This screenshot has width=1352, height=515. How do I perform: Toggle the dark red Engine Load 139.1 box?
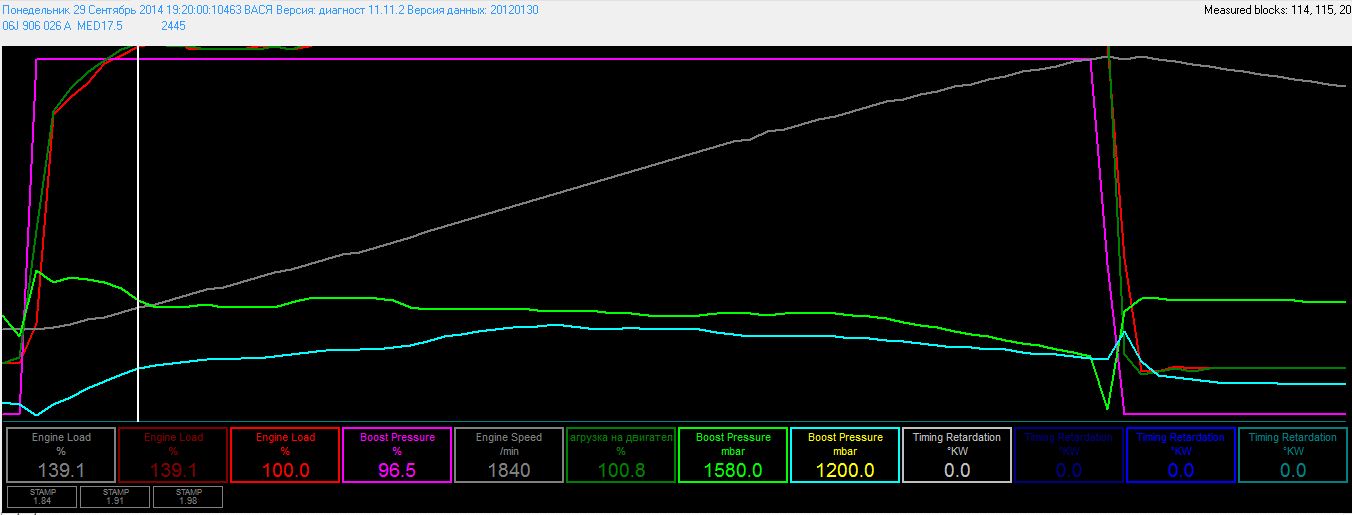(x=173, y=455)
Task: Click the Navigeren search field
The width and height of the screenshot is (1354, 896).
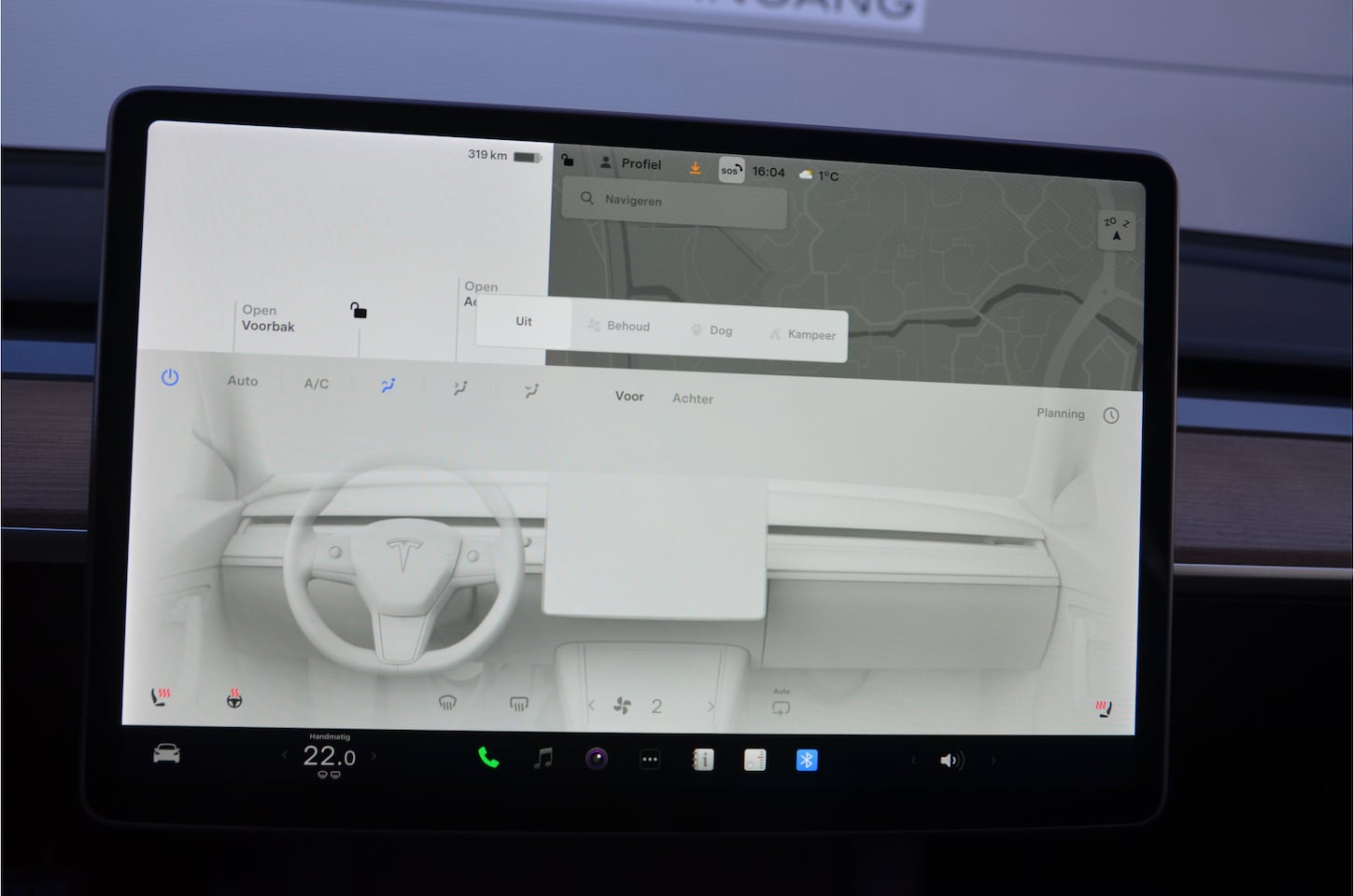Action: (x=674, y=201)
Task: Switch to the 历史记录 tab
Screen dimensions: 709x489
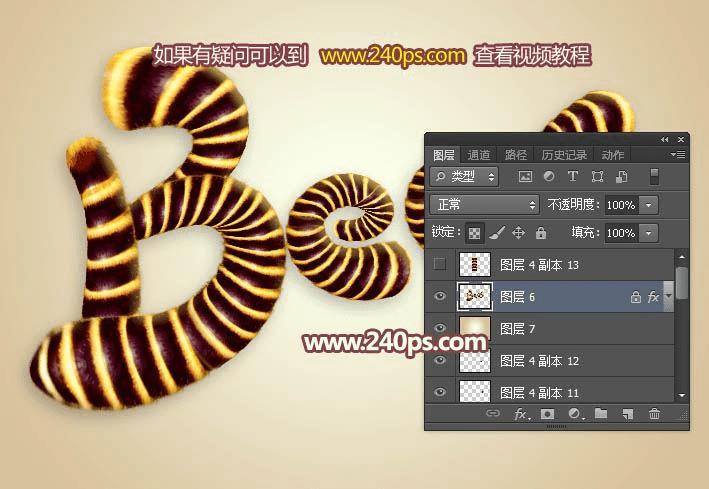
·····
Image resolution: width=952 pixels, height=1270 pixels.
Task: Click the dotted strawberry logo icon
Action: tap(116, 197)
·····
WORK TO COMPLETE:
Please transcribe exactly the part of the records that opens with the line containing "This screenshot has" and closes with the line containing "Screen dimensions: 709x489", both ends included, and leave out the pictures.

REPLY:
This screenshot has width=1352, height=515. How do I perform: Toggle the dark red Engine Load 139.1 box?
(x=173, y=455)
Task: Click the Navigeren search field
The width and height of the screenshot is (1354, 896).
Action: (x=674, y=201)
Task: Switch to the 历史记录 tab
Screen dimensions: 709x489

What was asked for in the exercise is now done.